It’s been a decade since the lead juror in a rollover case against Ford Motor Co. sent a note to a judge that prompted Ford to settle the case for $3 million. On Friday, the Texas Supreme Court sent the case back to an appellate court again.

by Eva Ruth Moravec
Texas Supreme Court justices listen to the State of the Judiciary speech on February 23, 2011.

It’s been a decade since the lead juror in a rollover case against Ford Motor Co. sent a note to a judge that prompted Ford to settle the case for $3 million.

Since then, the case, Ford Motor Company v. Ezequiel Castillo, has bounced through the Texas court system like a ping-pong ball. The latest lob came on Friday, when the Supreme Court of Texas sent the case back to the 13th Court of Appeals.

The state’s Supreme Court justices ruled that the appeals court should determine whether a trial jury that deemed the $3 million settlement was invalid because of fraud had enough evidence to do so.

One piece of evidence was the note, submitted by Cindy Cortez, the jury forewoman in the Brownsville case. “What is the maximum amount that can be awarded?” the note read, followed by a scribbled smiley face.

Cortez had asked to be the forewoman, and then missed a day of the trial because of a sick child, she said at the time.

Believing that the jurors favored Castillo, whose relatives were injured in the 2002 rollover crash, Ford agreed to the settlement.

But another picture of what was happening behind the closed doors of the jury room emerged after the agreement, when Ford’s lawyers spoke to everyone on the jury but Cortez.

The jurors told Ford’s lawyers that they were close to reaching a verdict in favor of Ford when the note was sent, and that Cortez submitted her question without their consent.

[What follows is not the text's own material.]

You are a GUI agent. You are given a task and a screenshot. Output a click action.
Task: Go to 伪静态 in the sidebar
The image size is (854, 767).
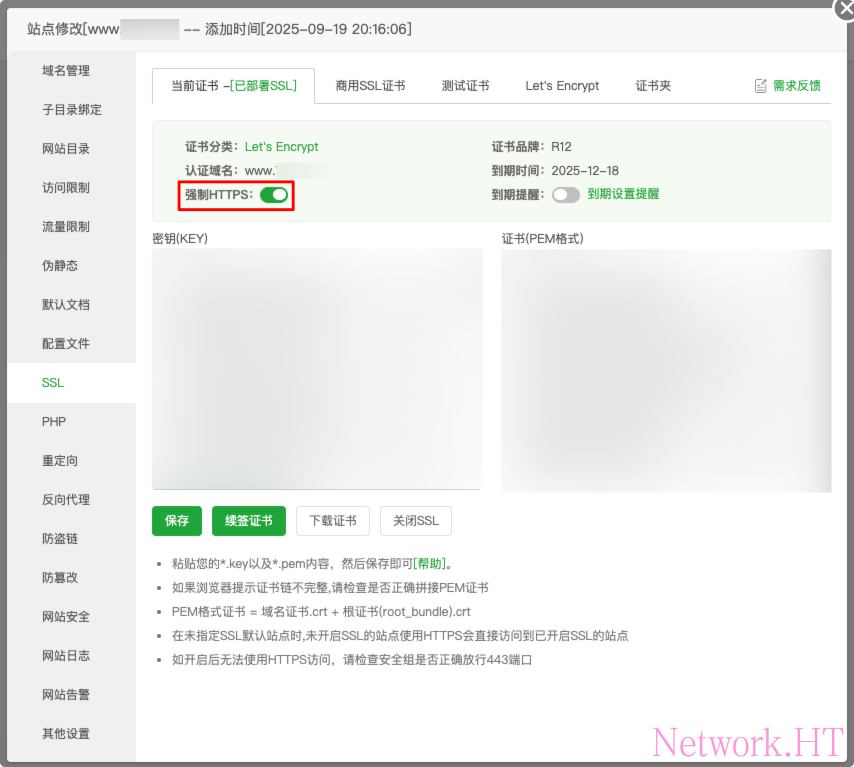click(x=60, y=266)
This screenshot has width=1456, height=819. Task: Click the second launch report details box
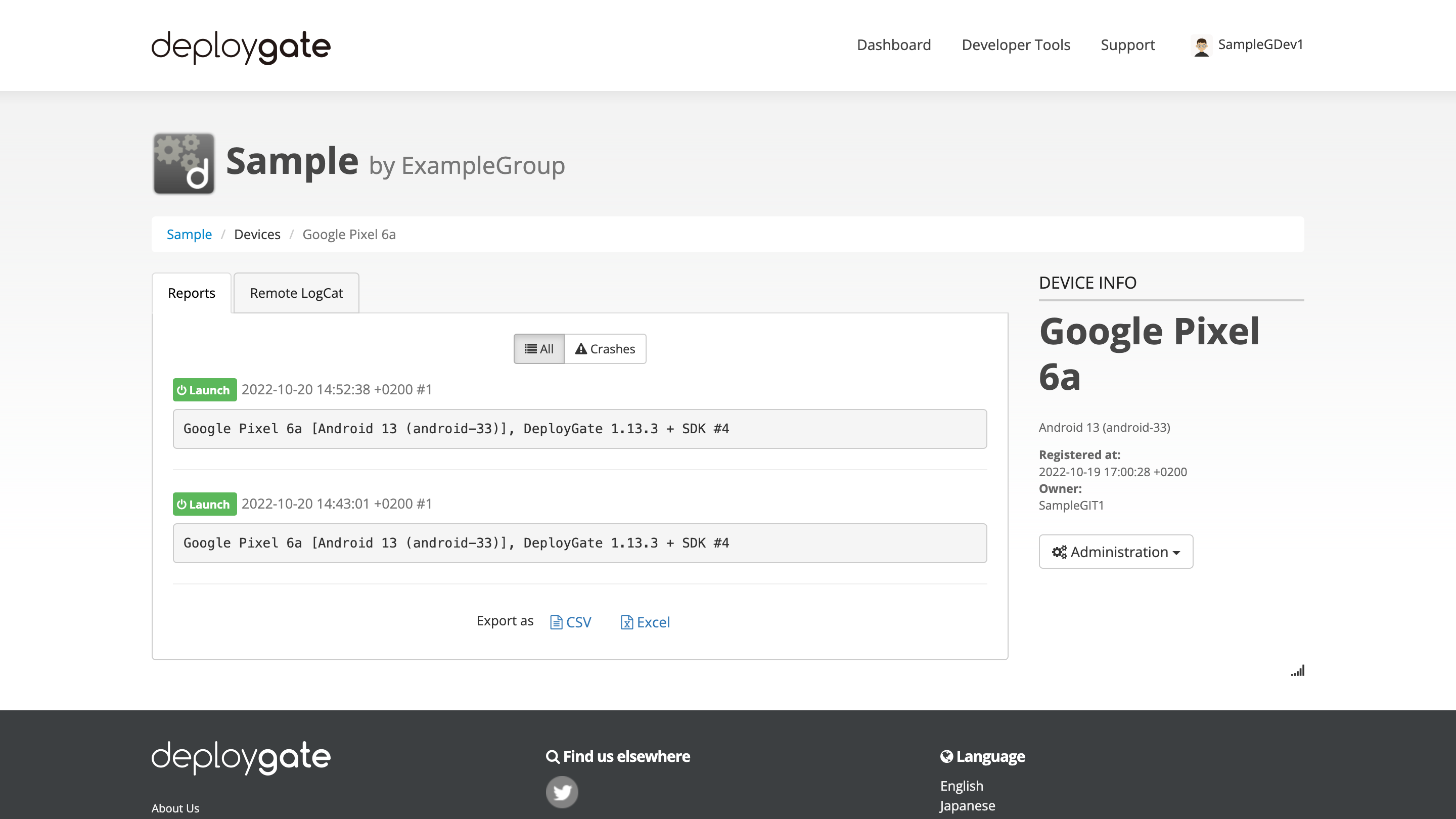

Ford then refused to pay the settlement, and the legal battle grew even longer. While preparing for one trial, a judge banned Ford’s lawyers from taking the jurors’ depositions. Eventually, the Supreme Court was asked to weigh in, and ordered that the depositions were admissible in the trial.

Then, at the end of another trial, a jury ruled that the settlement was “invalid because of fraudulent inducement and mutual mistake.” That decision was appealed, reversed and appealed again, and the case returned the Supreme Court for the second time.

In June, the high court ruled that the settlement was invalid, and Castillo’s lawyers asked the court to reconsider.

Friday’s opinion states that the note implied that the jury was discussing awarding as much money as it was allowed to give to the SUV rollover victims. It also implied, the court said, that it was sent on behalf of the entire jury, not just from Cortez.

A lawyer representing Castillo, whose relatives were injured in the rollover, could not be reached for comment Friday. Ford spokeswoman Whitney Eichinger said the motor company “is studying the decision and considering next steps.”